• **DESCRIPTION OF THE TASK**: Repeat, exactly as written, the lines of the records below from the first through the line with "This screenshot has height=1153, width=2165.", but none past it.

*** DATA SHOWN ***

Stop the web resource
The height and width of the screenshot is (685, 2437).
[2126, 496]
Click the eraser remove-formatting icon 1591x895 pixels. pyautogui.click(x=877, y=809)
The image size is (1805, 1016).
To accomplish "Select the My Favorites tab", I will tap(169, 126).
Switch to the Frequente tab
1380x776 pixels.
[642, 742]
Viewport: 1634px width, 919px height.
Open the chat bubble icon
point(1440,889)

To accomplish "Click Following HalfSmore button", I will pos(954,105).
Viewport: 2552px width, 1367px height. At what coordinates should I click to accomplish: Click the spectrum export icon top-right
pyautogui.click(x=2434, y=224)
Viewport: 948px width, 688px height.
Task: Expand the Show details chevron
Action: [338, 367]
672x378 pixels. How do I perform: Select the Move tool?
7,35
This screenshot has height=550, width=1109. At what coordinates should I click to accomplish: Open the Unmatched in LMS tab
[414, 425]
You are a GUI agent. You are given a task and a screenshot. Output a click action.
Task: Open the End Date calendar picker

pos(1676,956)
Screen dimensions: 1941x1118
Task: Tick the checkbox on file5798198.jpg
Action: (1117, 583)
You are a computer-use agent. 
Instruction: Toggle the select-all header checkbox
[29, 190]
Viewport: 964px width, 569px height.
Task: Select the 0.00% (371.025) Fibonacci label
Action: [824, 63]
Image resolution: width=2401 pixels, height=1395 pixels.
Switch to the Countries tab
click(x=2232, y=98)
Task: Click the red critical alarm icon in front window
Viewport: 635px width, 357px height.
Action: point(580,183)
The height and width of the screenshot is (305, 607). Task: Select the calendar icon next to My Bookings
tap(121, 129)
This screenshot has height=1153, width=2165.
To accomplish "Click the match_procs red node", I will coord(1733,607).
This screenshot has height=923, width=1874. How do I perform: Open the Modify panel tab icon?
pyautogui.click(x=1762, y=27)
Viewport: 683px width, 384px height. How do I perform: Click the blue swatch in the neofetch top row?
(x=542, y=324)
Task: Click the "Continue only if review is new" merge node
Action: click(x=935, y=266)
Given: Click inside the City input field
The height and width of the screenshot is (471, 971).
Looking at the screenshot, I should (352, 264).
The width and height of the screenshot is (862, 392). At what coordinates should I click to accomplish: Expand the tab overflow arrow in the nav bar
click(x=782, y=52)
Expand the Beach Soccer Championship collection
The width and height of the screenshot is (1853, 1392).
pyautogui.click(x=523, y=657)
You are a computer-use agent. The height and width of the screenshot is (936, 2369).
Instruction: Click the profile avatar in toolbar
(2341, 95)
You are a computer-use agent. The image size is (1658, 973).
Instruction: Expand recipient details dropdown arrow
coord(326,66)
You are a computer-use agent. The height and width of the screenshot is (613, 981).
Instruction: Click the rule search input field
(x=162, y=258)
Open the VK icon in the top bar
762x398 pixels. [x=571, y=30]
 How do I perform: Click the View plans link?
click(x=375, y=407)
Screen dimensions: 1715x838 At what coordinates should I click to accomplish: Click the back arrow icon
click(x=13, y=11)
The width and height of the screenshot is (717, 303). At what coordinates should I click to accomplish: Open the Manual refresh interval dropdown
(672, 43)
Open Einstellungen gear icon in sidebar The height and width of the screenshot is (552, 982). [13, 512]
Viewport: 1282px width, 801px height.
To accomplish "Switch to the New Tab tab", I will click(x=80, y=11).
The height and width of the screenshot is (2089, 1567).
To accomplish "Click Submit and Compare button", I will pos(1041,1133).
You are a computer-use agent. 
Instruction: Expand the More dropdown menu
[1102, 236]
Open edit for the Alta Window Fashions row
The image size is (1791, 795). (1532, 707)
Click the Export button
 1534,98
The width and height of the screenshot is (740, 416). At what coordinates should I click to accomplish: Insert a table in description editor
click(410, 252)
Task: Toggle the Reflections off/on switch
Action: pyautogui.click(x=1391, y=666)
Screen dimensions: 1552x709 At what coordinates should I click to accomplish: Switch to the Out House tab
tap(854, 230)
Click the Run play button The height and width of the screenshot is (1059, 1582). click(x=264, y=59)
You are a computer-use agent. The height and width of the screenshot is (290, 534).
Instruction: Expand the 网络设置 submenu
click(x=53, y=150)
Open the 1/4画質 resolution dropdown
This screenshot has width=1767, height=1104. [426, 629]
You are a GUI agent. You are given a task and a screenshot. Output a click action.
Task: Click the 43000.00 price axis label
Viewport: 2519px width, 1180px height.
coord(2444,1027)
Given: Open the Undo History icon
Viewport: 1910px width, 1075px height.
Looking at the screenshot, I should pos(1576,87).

***

• **RESPONSE AREA**:
Stop the web resource
The height and width of the screenshot is (685, 2437).
[2126, 496]
Click the eraser remove-formatting icon 1591x895 pixels. pyautogui.click(x=877, y=809)
The image size is (1805, 1016).
To accomplish "Select the My Favorites tab", I will tap(169, 126).
Switch to the Frequente tab
1380x776 pixels.
[642, 742]
Viewport: 1634px width, 919px height.
Open the chat bubble icon
point(1440,889)

To accomplish "Click Following HalfSmore button", I will pos(954,105).
Viewport: 2552px width, 1367px height. At what coordinates should I click to accomplish: Click the spectrum export icon top-right
pyautogui.click(x=2434, y=224)
Viewport: 948px width, 688px height.
Task: Expand the Show details chevron
Action: [338, 367]
672x378 pixels. How do I perform: Select the Move tool?
7,35
This screenshot has height=550, width=1109. At what coordinates should I click to accomplish: Open the Unmatched in LMS tab
[414, 425]
You are a GUI agent. You are given a task and a screenshot. Output a click action.
Task: Open the End Date calendar picker

pos(1676,956)
Screen dimensions: 1941x1118
Task: Tick the checkbox on file5798198.jpg
Action: (1117, 583)
You are a computer-use agent. 
Instruction: Toggle the select-all header checkbox
[29, 190]
Viewport: 964px width, 569px height.
Task: Select the 0.00% (371.025) Fibonacci label
Action: [824, 63]
Image resolution: width=2401 pixels, height=1395 pixels.
Switch to the Countries tab
click(x=2232, y=98)
Task: Click the red critical alarm icon in front window
Viewport: 635px width, 357px height.
Action: point(580,183)
The height and width of the screenshot is (305, 607). Task: Select the calendar icon next to My Bookings
tap(121, 129)
This screenshot has height=1153, width=2165.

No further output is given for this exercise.